Mosi-oa-Tunya, meaning "the smoke that thunders" and known otherwise as The Victoria Falls, is a UNESCO World Heritage Site and one of The Seven Natural Wonders of the World.
We were there in Oktober, during the low water season from September to December. The eastern side of the falls then dry up almost completely. Approximatly 10 million litres per minute go over the edge compared to 500 million litres during high water between April and June. During high water the spray is so thick that it obstructs the view. The best time to visit the falls is said to be either from January to March or from July to September, in truth however the best time is whenever you can.
The falls are 1200 kilometers from the main source of the Zambesi in northern Zambia. They are 1708 meters wide and between 62 and 108 meters high. The Zambesi is the fourth longest river in Africa, after the Nile, the Congo and the Niger. It flows through 6 countries, Zambia, Angola, Namibia, Botswana, Zimbabwe and Mozambique, and into the Indian Ocean 1500 kilometers after the falls. The Scottish missionary and explorer David Livingstone discovered the falls in 1855 whilst travelling along the Zambesi and named them after the Queen.
The Livingstone Statue dominates the far west of the falls and overlooks the Devil's Cataract. From here a paved footpath with 16 view points leads through the rain forest, along and opposite the main falls, to the bridge in the east and back. The Devil's Cataract was allegedly so named so by missionaries after observing the locals sacrificing a goat to their rainbow god. The rainbow can be seen looking back from Danger Point at best.

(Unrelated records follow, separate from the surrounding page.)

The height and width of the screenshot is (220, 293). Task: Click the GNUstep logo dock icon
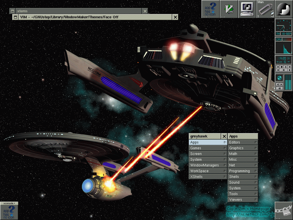[284, 9]
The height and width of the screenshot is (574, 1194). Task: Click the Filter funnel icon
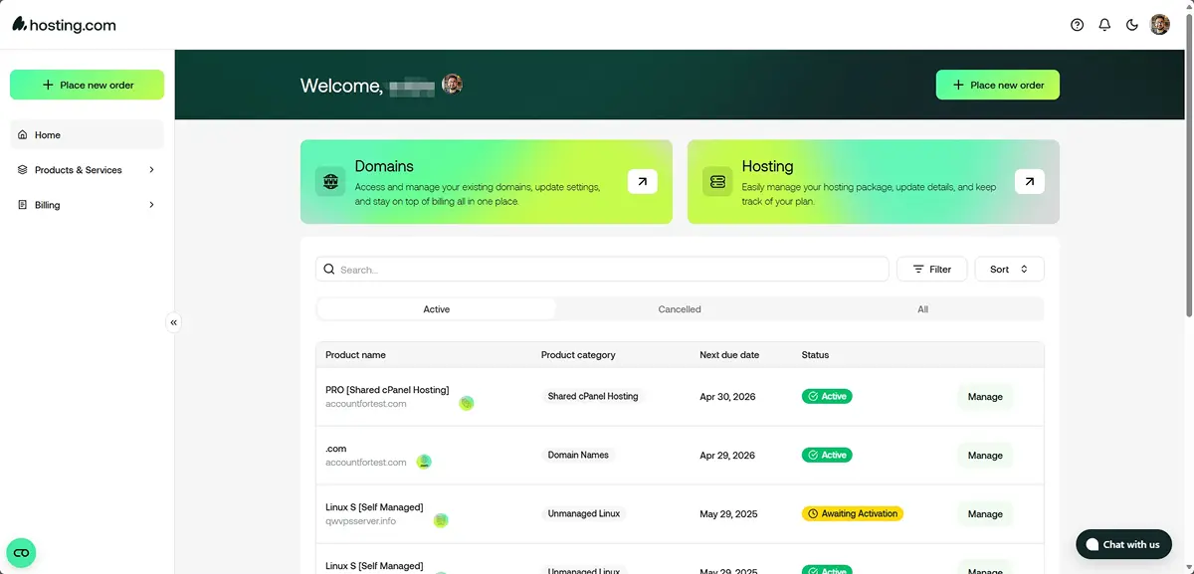click(919, 269)
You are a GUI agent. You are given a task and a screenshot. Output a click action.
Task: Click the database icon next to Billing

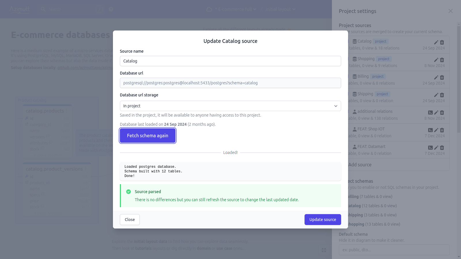click(x=354, y=76)
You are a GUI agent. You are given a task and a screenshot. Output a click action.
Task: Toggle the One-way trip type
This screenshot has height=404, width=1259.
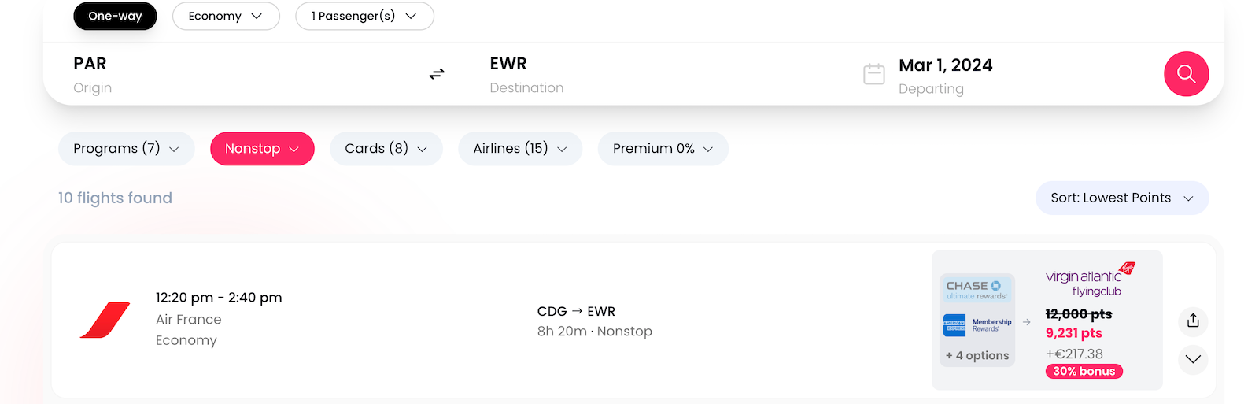(115, 16)
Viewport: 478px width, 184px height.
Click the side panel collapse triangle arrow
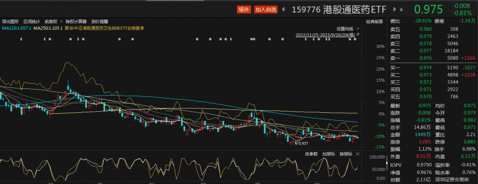pyautogui.click(x=387, y=163)
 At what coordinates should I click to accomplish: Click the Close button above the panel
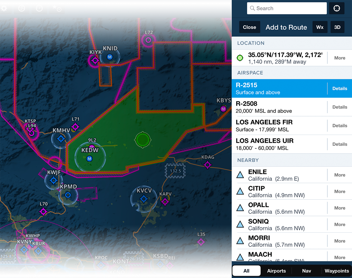(249, 27)
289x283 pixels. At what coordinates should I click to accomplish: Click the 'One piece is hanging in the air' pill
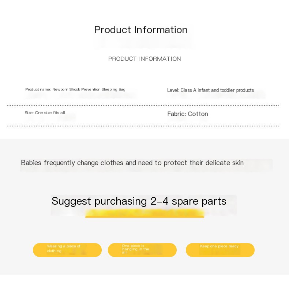point(142,250)
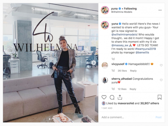The image size is (168, 126).
Task: Open Wilhelmina Models location link
Action: pos(122,12)
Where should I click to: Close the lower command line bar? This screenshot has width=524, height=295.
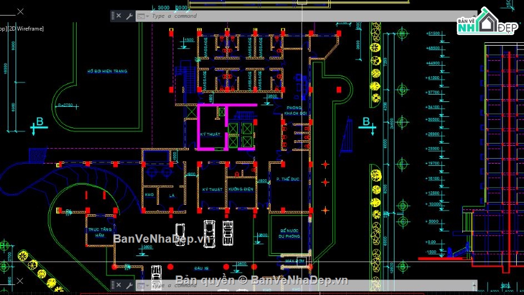(x=119, y=285)
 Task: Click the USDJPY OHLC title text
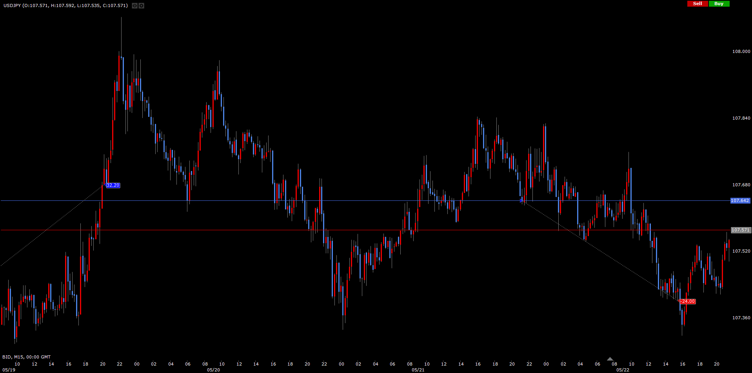click(65, 5)
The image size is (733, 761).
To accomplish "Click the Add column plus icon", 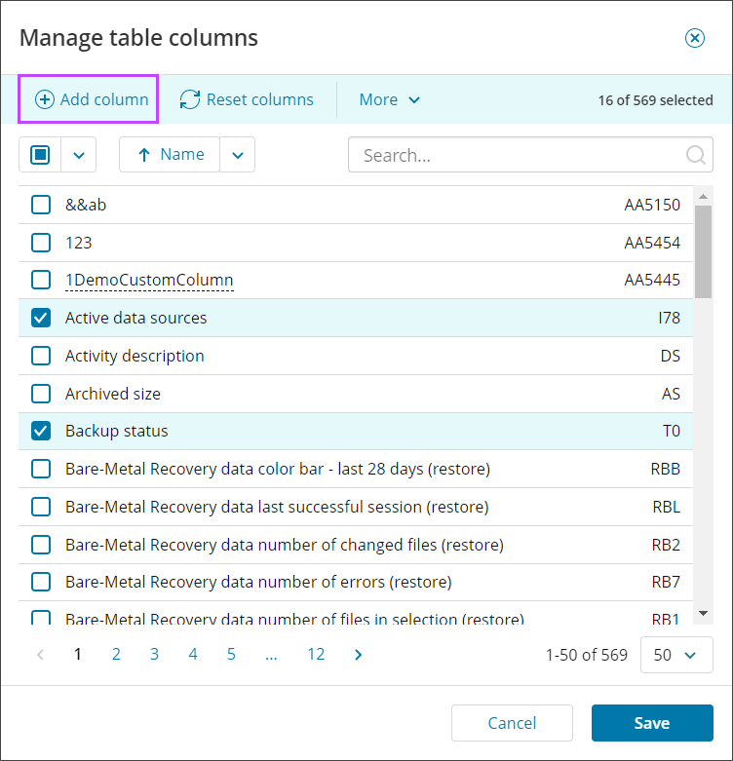I will (45, 99).
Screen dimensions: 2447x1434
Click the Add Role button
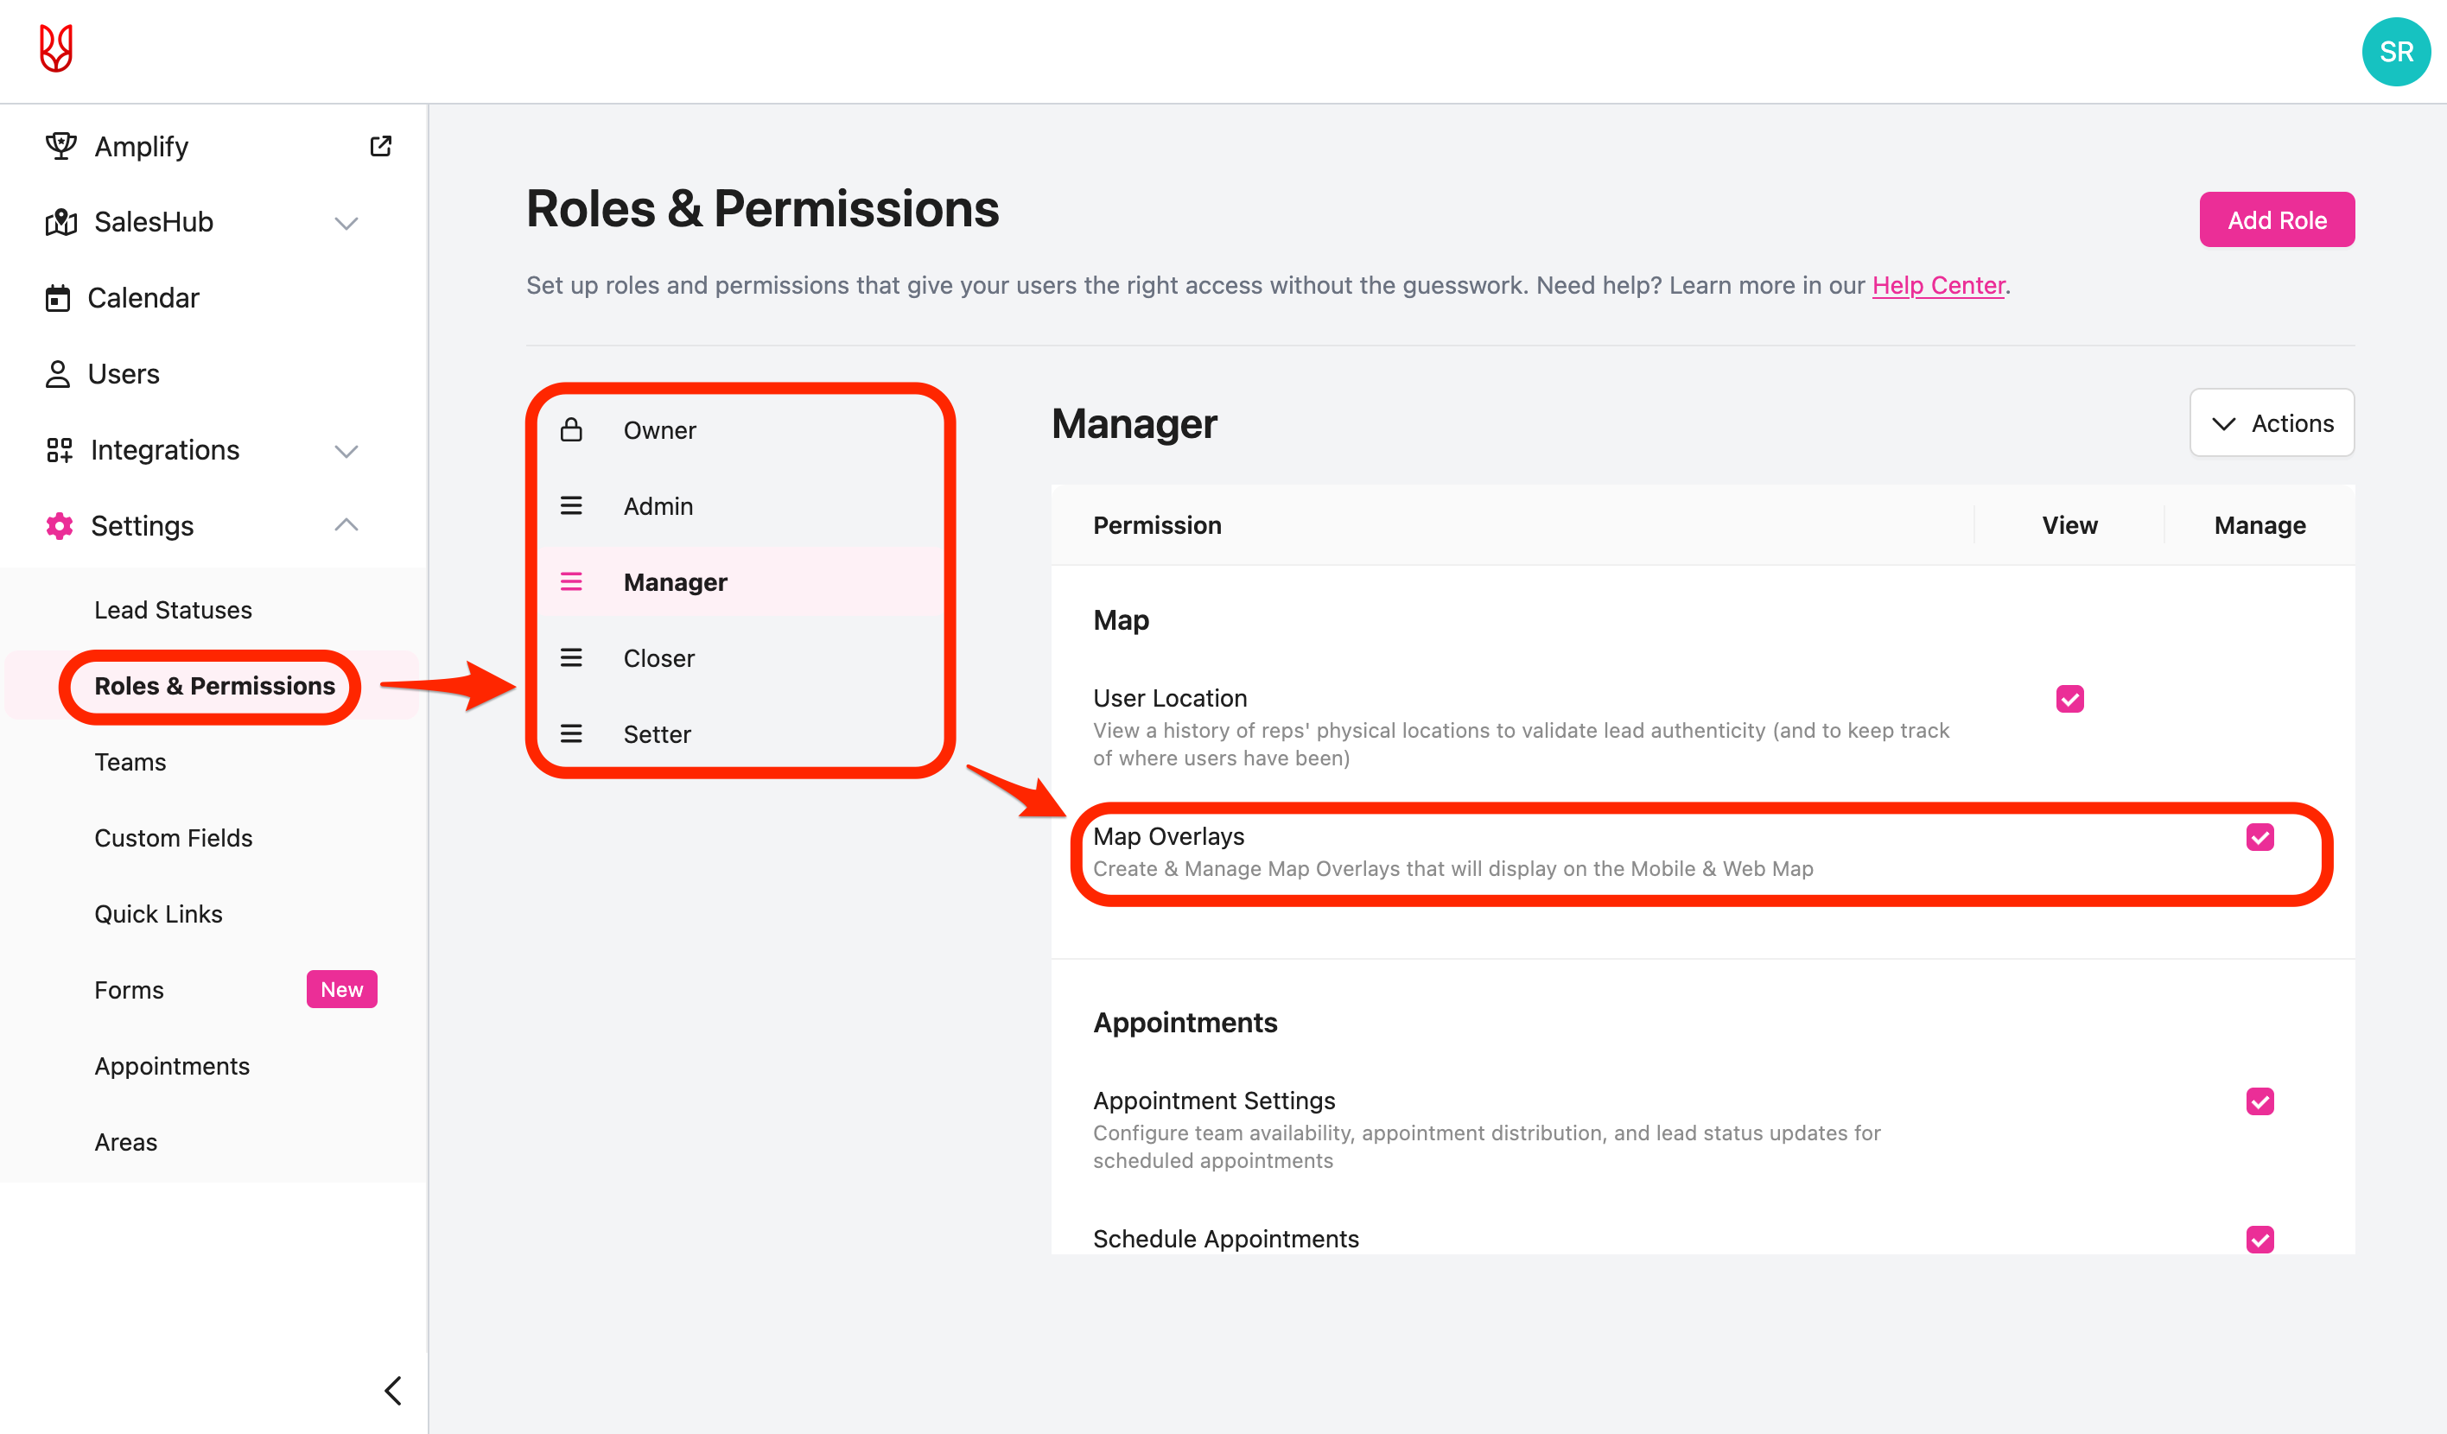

At full moon the moonbow must be especially impressive. Unfortunatly we didn't get to see it.
The path passes directly opposite the main falls. The spray wasn't too bad and the view magnificent. Getting wet is unavoidable but probably nothing like crossing Knifes Edge Bridge on the Zambian side where at high water you get drenched. The falls are only a short walk from the Victoria Falls Rest Camp, our campsite. We made sure that we were shortly after six at the entrance and thus managed to avoid the crowds untill later in the day. Inspite of the low water we had not seen as many bus loads of tourists since Karnak. Across the void we were baffled by a couple enjoying their Champagne in the Devil's Pool, right on the very edge of the water.
Livingsone Island is reputed to be the place where Livingstone landed in his canoe and first saw the falls. From here the east falls ( Rainbow Falls, Horseshoe Falls and the East Cataract) were now dry. They are best seen from Danger Point, so called because the rocks here are very slippery at high water.
The bridge over the Zambesi marks the furthest eastern part of the falls on the Zimbabwian side. It was built in 1905 by the Cleveland Bridge Co, Darlington, County Durham. The river marks the border between Zambia and Zimbabwe and there are border posts at each end. In the middle of the bridge is a bungee jumping platform for the more ambitious tourist. It is possible to buy a day visa and cross the ´bridge in order to see the falls from both sides.
Just north of Victoria Falls and well worth the five minute drive from town is a wonderful Baobab, apptly named The Big Tree. It is half heartedly fenced in but that hasn't detered numerous idiots from making their mark. Unfortunatly most well known and easy to get to Baobabs suffer the same fate.